By Heesu Lee and Grant Smith
Crude rallied late last week after Saudi Arabia signaled it would seek to halt the price slump, and constrain its exports next month. Still, prices are down this month because of fears the U.S.-China spat may expand into a currency war. The International Energy Agency on Friday trimmed its forecasts for oil-demand growth this year and next, and warned that it may lower the estimates further as the trade conflict drags on.
“Oil is facing severe global headwinds at the moment from the escalation of the trade war, weak macro data and a strong U.S. dollar,” said Jens Naervig Pedersen, a senior analyst at Danske Bank A/S in Copenhagen. “It is difficult to see what can break the downward spiral near-term as the market seems to be waiting for the next round of bad news.”
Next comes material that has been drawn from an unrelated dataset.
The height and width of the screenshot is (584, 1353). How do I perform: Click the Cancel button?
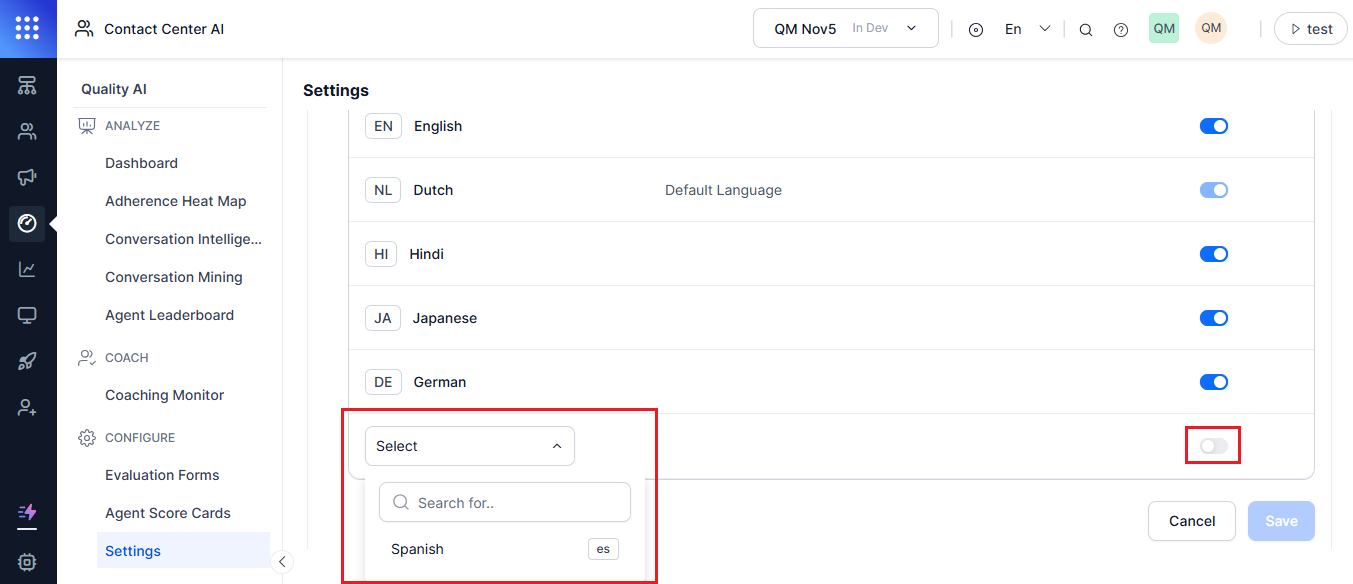(1191, 521)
West Texas Intermediate crude for September delivery fell as much as 96 cents to $53.54 a barrel on the New York Mercantile Exchange, and traded for $53.74 as of 10:35 a.m. London time. The contract advanced 3.7% on Friday, trimming a second weekly loss.
Brent for October settlement retreated 50 cents, or 0.9%, to $58.03 a barrel on the ICE Futures Europe Exchange. The contract added $1.15 to close at $58.53 on Friday, trimming the weekly loss to 5.4%.
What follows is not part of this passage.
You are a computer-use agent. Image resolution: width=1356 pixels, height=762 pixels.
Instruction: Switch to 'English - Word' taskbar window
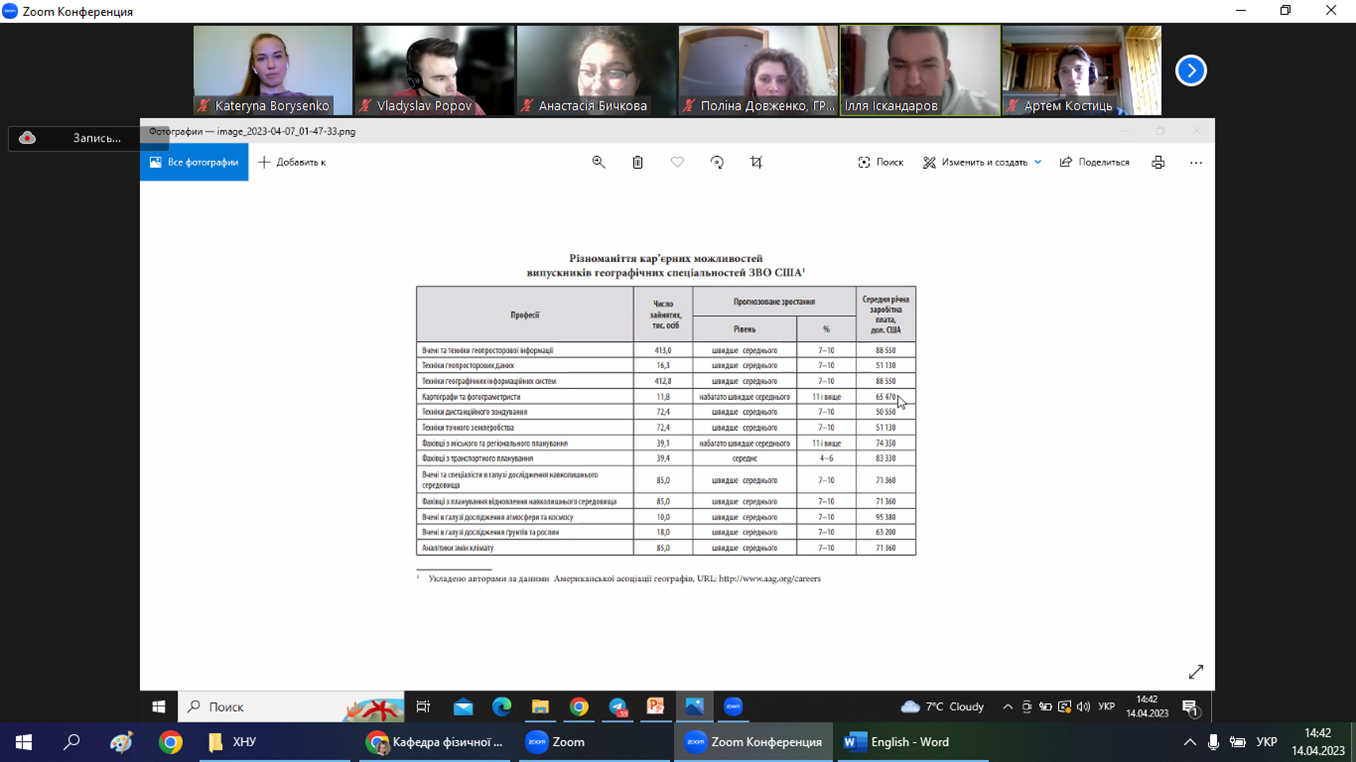897,742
The global benchmark crude traded at a $4.38 premium to WTI for the same month. It narrowed to as little as $4 a barrel on Friday, the tightest spread since June 2018, after the closure of a refinery operated by Philadelphia Energy Solutions left a surplus of cargoes from the North Sea.
Trump said earlier this month that new tariffs on Chinese imports will take effect Sept. 1, shattering a truce reached with President Xi Jinping weeks earlier. It unleashed tit-for-tat actions on trade and currency policy that risk accelerating a wider geopolitical fight between the two countries.
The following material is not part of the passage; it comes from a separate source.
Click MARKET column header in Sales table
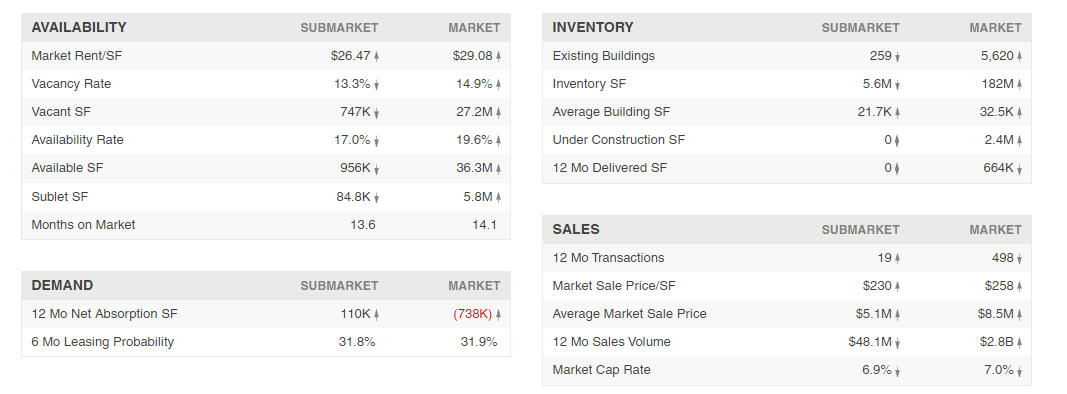This screenshot has width=1067, height=394. (x=995, y=230)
Saudi Arabia plans to keep crude exports below 7 million barrels a day in September as it allocates less oil than customers demand, unidentified officials from the kingdom said last week. State-run Saudi Aramco will provide customers across all regions with 700,000 barrels a day less than they requested, the officials said.
“Oil continues to be sensitive to trade war rhetoric,” Alfonso Esparza, a senior market analyst at Oanda Corp., said in a note. “Saudi Arabia is willing to do more to prevent a free fall, but it’s hard to imagine what that would look like. The prolonged trade war has been a negative factor for global growth estimates.”